# TASK INPUTS
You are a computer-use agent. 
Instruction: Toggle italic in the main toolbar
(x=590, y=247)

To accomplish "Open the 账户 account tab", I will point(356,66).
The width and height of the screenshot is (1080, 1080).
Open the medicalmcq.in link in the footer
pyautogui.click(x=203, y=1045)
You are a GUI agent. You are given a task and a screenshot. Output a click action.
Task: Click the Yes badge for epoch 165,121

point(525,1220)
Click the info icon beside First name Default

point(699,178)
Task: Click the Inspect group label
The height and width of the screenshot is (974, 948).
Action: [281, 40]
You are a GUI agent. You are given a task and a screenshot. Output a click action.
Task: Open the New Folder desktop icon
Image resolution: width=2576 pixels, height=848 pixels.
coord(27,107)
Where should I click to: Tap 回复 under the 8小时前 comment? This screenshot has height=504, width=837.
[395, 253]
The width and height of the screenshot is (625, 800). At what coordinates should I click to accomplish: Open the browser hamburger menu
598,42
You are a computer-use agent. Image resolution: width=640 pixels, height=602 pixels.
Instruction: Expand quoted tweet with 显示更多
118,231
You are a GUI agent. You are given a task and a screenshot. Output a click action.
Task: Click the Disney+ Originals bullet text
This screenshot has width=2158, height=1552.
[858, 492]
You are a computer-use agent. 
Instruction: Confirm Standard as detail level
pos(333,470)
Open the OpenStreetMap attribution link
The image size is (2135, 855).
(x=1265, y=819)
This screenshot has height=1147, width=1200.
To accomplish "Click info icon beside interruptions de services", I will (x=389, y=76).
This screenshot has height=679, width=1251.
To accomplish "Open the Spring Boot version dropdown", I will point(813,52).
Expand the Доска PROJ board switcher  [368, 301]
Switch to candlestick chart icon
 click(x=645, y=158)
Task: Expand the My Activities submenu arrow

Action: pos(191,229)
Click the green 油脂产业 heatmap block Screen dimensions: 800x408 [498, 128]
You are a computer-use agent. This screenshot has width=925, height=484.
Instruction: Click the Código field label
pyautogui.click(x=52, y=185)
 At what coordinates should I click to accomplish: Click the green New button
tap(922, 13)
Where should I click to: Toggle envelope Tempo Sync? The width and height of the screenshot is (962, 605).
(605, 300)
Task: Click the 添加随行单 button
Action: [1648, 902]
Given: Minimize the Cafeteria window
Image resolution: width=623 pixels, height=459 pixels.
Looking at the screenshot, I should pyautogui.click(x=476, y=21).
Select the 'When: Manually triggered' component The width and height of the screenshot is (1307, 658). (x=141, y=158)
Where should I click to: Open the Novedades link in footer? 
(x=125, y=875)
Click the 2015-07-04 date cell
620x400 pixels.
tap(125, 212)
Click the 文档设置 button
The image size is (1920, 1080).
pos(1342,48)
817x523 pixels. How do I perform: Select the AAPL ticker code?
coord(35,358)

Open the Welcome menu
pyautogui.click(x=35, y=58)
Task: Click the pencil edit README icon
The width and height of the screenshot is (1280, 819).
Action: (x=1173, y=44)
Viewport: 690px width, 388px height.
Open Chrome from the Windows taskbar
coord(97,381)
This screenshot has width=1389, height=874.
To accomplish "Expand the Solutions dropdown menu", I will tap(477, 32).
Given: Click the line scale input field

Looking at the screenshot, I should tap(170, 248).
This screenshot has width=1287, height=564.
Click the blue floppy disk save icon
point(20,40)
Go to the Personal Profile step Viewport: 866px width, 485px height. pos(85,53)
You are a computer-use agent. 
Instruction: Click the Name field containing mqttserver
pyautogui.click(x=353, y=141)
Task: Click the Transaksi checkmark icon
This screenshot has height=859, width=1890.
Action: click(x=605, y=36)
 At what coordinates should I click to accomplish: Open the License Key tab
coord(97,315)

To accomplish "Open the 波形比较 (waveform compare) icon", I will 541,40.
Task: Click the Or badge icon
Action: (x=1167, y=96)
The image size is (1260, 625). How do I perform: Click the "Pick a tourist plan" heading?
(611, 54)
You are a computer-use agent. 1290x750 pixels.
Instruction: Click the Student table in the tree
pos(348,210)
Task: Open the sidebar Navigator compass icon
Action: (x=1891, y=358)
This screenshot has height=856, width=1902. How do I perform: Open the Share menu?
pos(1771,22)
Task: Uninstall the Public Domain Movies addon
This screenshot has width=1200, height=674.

# DESCRIPTION OF THE TASK
Copy out the data starting at the line that contains "Task: Expand the My Activities submenu arrow" and ending at the line that contains "pyautogui.click(x=52, y=185)", keeping every line but adding 24 to each coordinate in the answers.

# EXERCISE ANSWER
Task: Expand the My Activities submenu arrow

Action: pos(215,253)
Click the green 油脂产业 heatmap block Screen dimensions: 800x408 [522, 152]
You are a computer-use agent. This screenshot has width=925, height=484.
Instruction: Click the Código field label
pyautogui.click(x=76, y=209)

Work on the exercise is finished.